The podcast acknowledges what most politicians won’t say out loud:

  • AI will replace jobs.

  • Traditional education pipelines no longer map to future work.

  • Entire sectors will compress into autonomous operations.

We are transitioning from a world where people had to work to live,
to one where people will work because they want to create, not because they must survive.

This transition period—the next 2 to 7 years—is where the risk is highest.
Social cohesion is fragile. Trust is low. Narratives of fear spread faster than narratives of hope.

If society doesn’t believe in a better future, it won’t build one.


What a Deflationary World Can Actually Look Like

Let’s imagine the logical outcome of a 40× deflation curve sustained across industries.

1. Healthcare Costs Collapse

AI diagnosis becomes near-free.
AI-guided local clinics replace expensive hospitals for 80% of care.
Drug discovery compresses from years to days.

2. Education Becomes Universal

AI tutors provide personalized, mastery-based education to every child, in every language, at near-zero cost.

3. Energy Expands Massively

Training AI models accelerates investment in nuclear and solar.
Energy becomes cheaper, cleaner, and more abundant.

4. Food Production becomes near-automatic

AI-guided robotics replace labor across agriculture and logistics.

5. Autonomous robots redefine labor

Everything from construction to home cleaning to elder care becomes robot-assisted, predictable, and inexpensive.

This is not utopian fantasy—these technologies already exist in early form.

The podcast repeatedly states:

The future is abundant. It’s just not evenly distributed yet.


The Real Challenge: Bridging the Transition

As the podcast points out, the real danger isn’t AI turning evil—it’s people losing faith in a hopeful future.

If fear dominates, society will:

  • Block innovation

  • Resist automation

  • Fight technology instead of using it

  • Fuel populism, extremism, and narratives of collapse

  • Trigger economic stagnation during the most transformative moment in history

This is why leaders are asking:

How do we help people believe in a hopeful and compelling future?

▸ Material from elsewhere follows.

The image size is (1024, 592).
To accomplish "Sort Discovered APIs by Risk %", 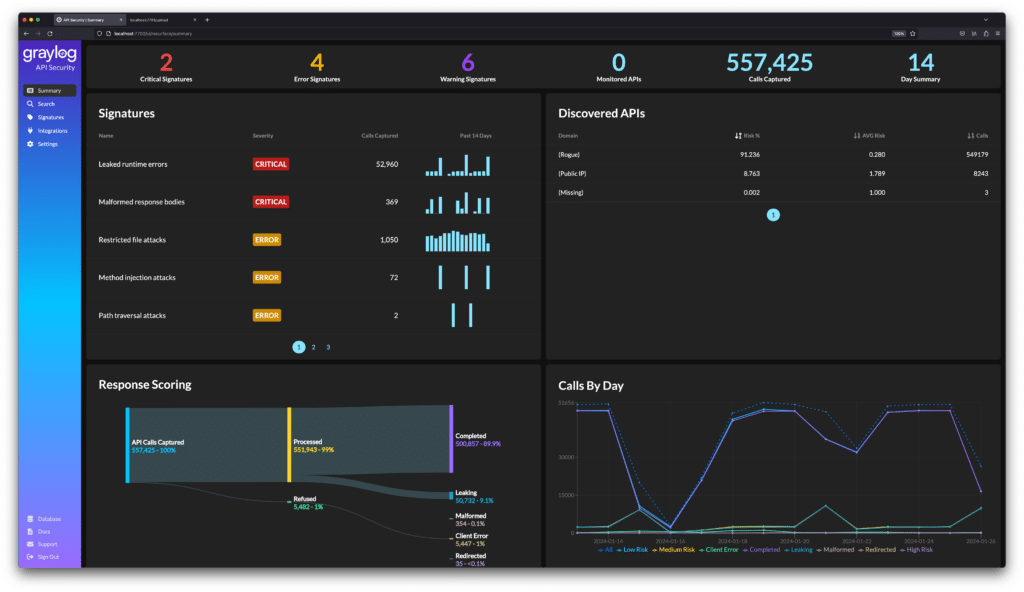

Because belief drives action.
Action drives innovation.
Innovation drives abundance.


The Path Forward: Toward a Positive Deflationary Future

The podcast's experts outline what must happen next:

1. New narratives of abundance

Positive futures must be 10× louder than fear-based ones.
People are 10× more likely to believe negative stories.

2. Universal basic services (or income)

A transition safety net is essential, not optional.

3. Entrepreneurial activation

A global movement of builders must arise to solve cost of living, inequality, unemployment, and access to opportunity.

4. Benchmarks for societal progress

AI can’t optimize what we don’t measure.
We need metrics for cost of living, crime, education, health, and environmental resilience.

5. Global access to deflationary technologies

Cheap AI, cheap energy, cheap robotics—distributed everywhere, not just in wealthy nations.

This is the blueprint for a deflationary, abundant future.


Final Thoughts: We Are Entering the Most Important Transition in Economic History

We’re experiencing two realities at once:

  • The world feels expensive, unstable, unequal, and dangerous.

  • Yet technology is rapidly making the core of the economy—intelligence—almost free.

Once intelligence becomes free, the cost of everything else follows it down.

It will be messy.
It will be turbulent.
But if we navigate the transition well, the outcome is extraordinary.

A world where:

  • Nobody is left behind

  • Cost of living is no longer a crisis

  • Human creativity becomes the new currency

  • Abundance is not a slogan but a lived reality

We just need to build the bridge—and tell the story—loud enough for the world to believe it.